AstraZeneca's Wainua Fails Key Heart Disease Trial, Shares Tumble Down

AstraZeneca's Wainua heart disease drug did not meet its goal in a key trial, sending its stock shares tumbling down. This failure contrasts with Alnylam Pharmaceutical's success.

AstraZeneca's Wainua (eplontersen), developed with U.S. partner Ionis Pharmaceuticals, failed to meet the primary efficacy endpoint of the Phase III CARDIO-TTRansform trial, missing a statistically significant reduction in the composite of cardiovascular mortality and recurrent cardiovascular events over 140 weeks versus placebo in patients with transthyretin-mediated amyloid cardiomyopathy (ATTR-CM) . AZN shares fell about 9% in early trading on the news, erasing an estimated £19 billion in market value, while Ionis shares dropped roughly 19%.

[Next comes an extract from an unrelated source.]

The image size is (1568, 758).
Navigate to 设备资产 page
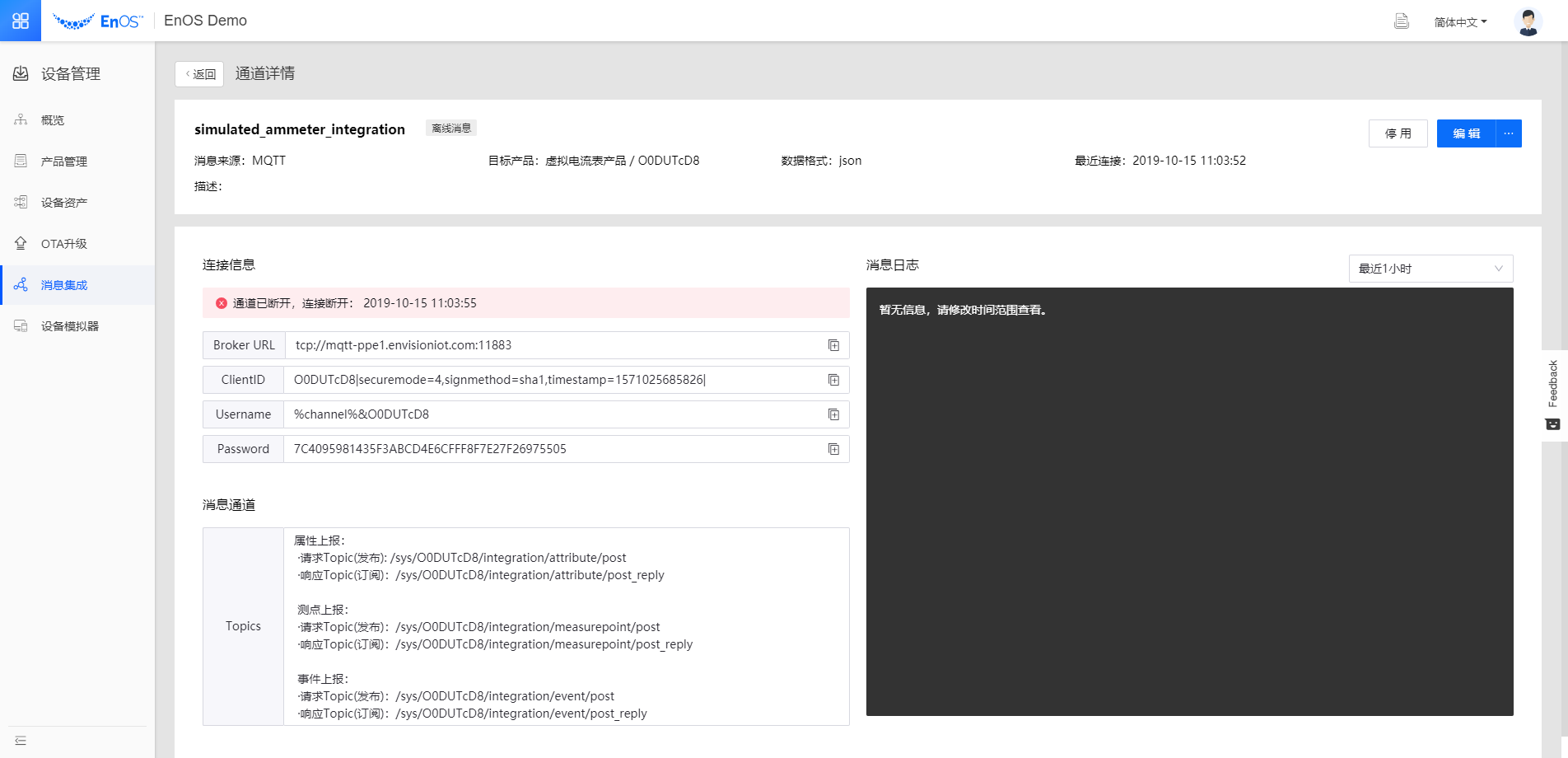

The result matters because ATTR-CM is a progressive, often fatal buildup of misfolded protein in the heart, and a positive readout could have expanded Wainua beyond its existing approval for polyneuropathy into a much larger cardiac indication. The miss also hands a competitive edge to rival Alnylam Pharmaceuticals, whose approved ATTR-CM therapy Amvuttra now stands as the only silencer-class drug on the market for the condition: Alnylam shares climbed roughly 16% in premarket trading as investors priced in reduced competition.

Investors should watch how AstraZeneca and Ionis respond from here. A prespecified subgroup analysis reportedly showed a nominally significant benefit for patients on Wainua monotherapy versus placebo, and the companies plan to present the full data set at the European Society of Cardiology Congress in August 2026, which could reshape how the market ultimately reads this result. Until then, the trial miss could weigh on sentiment around AstraZeneca's cardiovascular pipeline and may prompt questions about how the company positions Wainua's future development and any label strategy going forward.